- _Extracted text_:
####
CONNECTED TRANSACTION

TREASURY INVESTMENT IN FIXED INCOME NOTES

TREASURY INVESTMENT IN FIXED INCOME NOTES

On August 23, 2021, the Purchaser (a wholly-owned subsidiary of the Company) invested US$85 million (equivalent to approximately HK$663 million) in principal amount of the Notes, at 100.00% of their principal amount, issued by the Issuer pursuant to the Note Offering.

LISTING RULES IMPLICATIONS

The Issuer and the Guarantor in respect of the Notes are associates of Mr. Li, who is a connected person of the Company, under Chapter 14A of the Listing Rules. The Investment is, therefore, a connected transaction for the Company under Chapter 14A of the Listing Rules.
####
- _Problems to solve_:
**1.** In the connected transaction announcement, what amount did the Purchaser invest in principal amount of the Notes?
**2.** Carry on the announcement about the treasury investment in fixed income notes, starting after its final sentence.

- _Given material_:
####
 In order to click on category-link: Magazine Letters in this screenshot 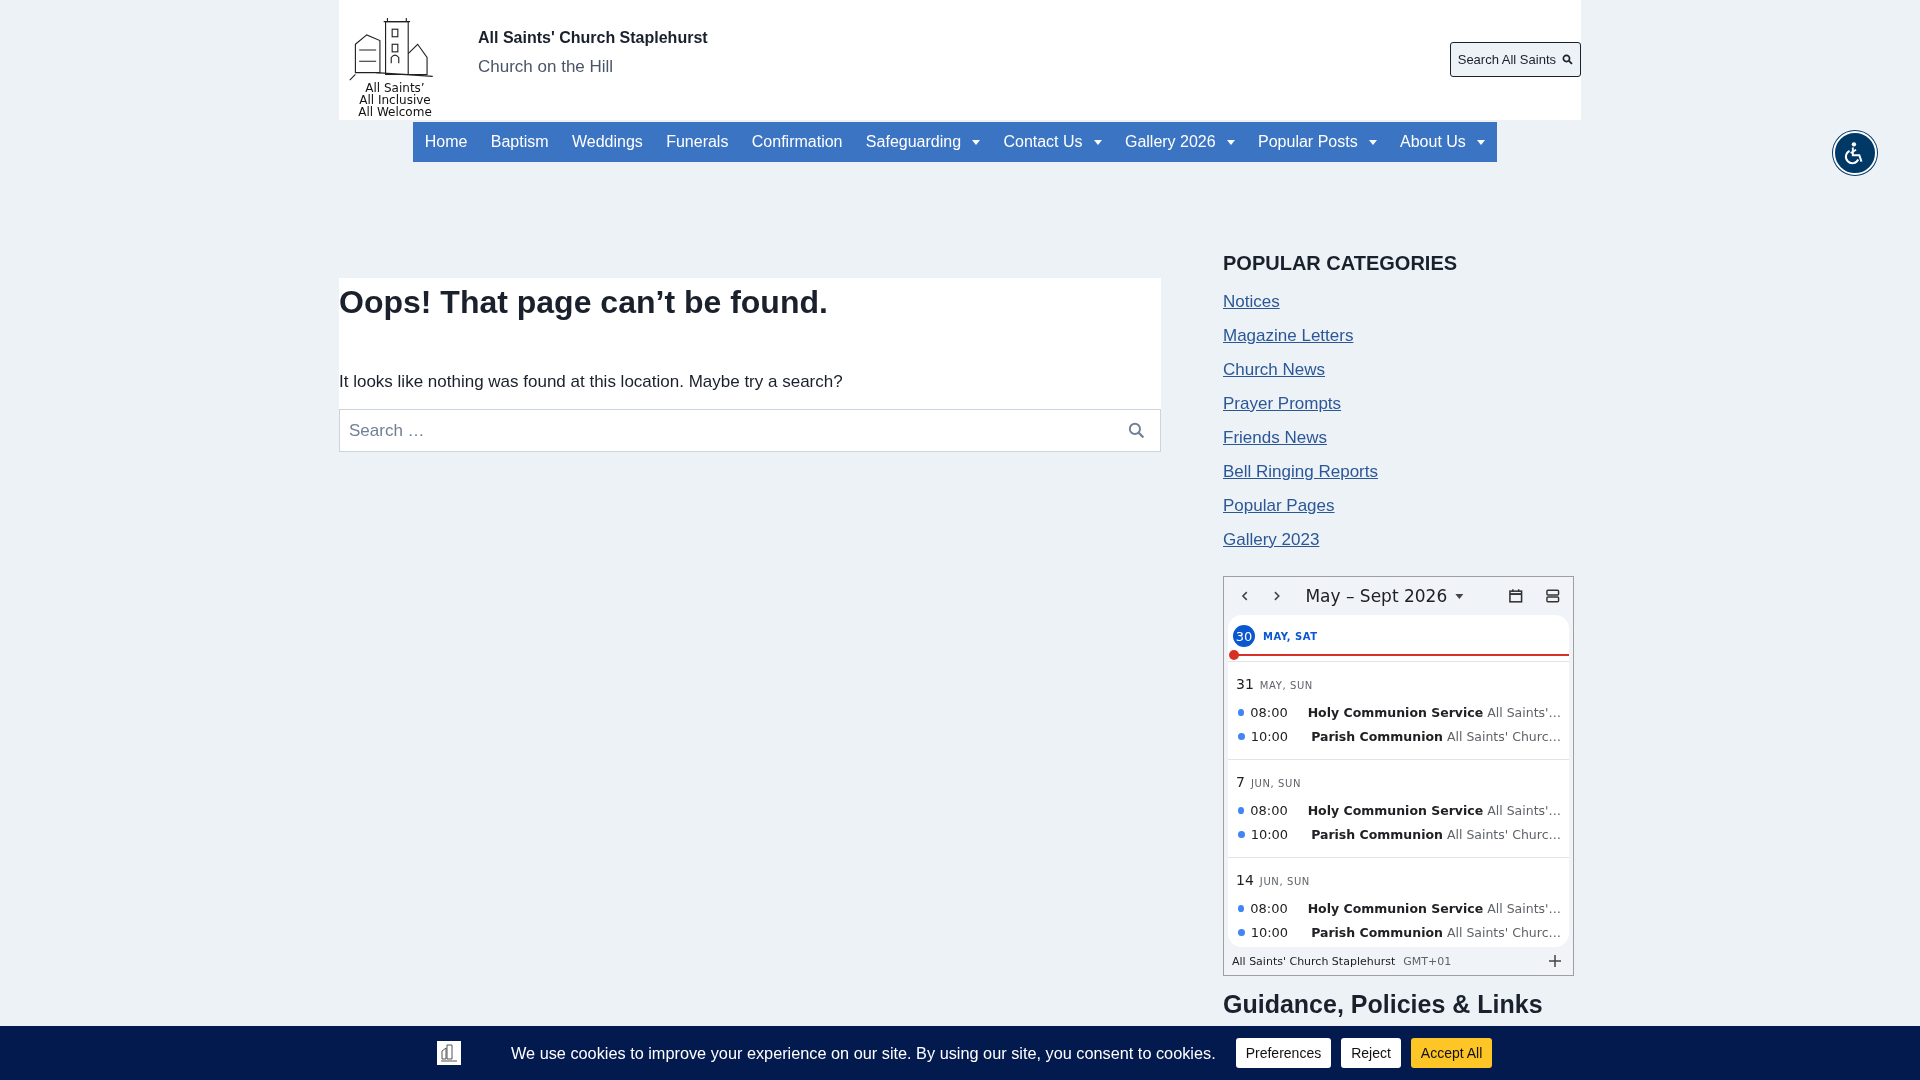, I will do `click(1288, 336)`.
####
- _Task-by-task answers_:
**1.** US$85 million, equivalent to approximately HK$663 million.

**2.**
One or more of the applicable percentage ratios (as defined in the Listing Rules) in respect of the Investment exceeds 0.1% but all the applicable percentage ratios are less than 5%. Accordingly, the Investment is subject to the reporting and announcement requirements, but exempt from the independent shareholders’ approval requirement, under Chapter 14A of the Listing Rules.

TREASURY INVESTMENT IN FIXED INCOME NOTES

On August 23, 2021, the Purchaser (a wholly-owned subsidiary of the Company) invested US$85 million (equivalent to approximately HK$663 million) in principal amount of the Notes, at 100.00% of their principal amount, issued by the Issuer pursuant to the Note Offering, for an aggregate price of US$85 million (equivalent to approximately HK$663 million) payable in full in cash. The Investment was funded by the Group from its internal resources.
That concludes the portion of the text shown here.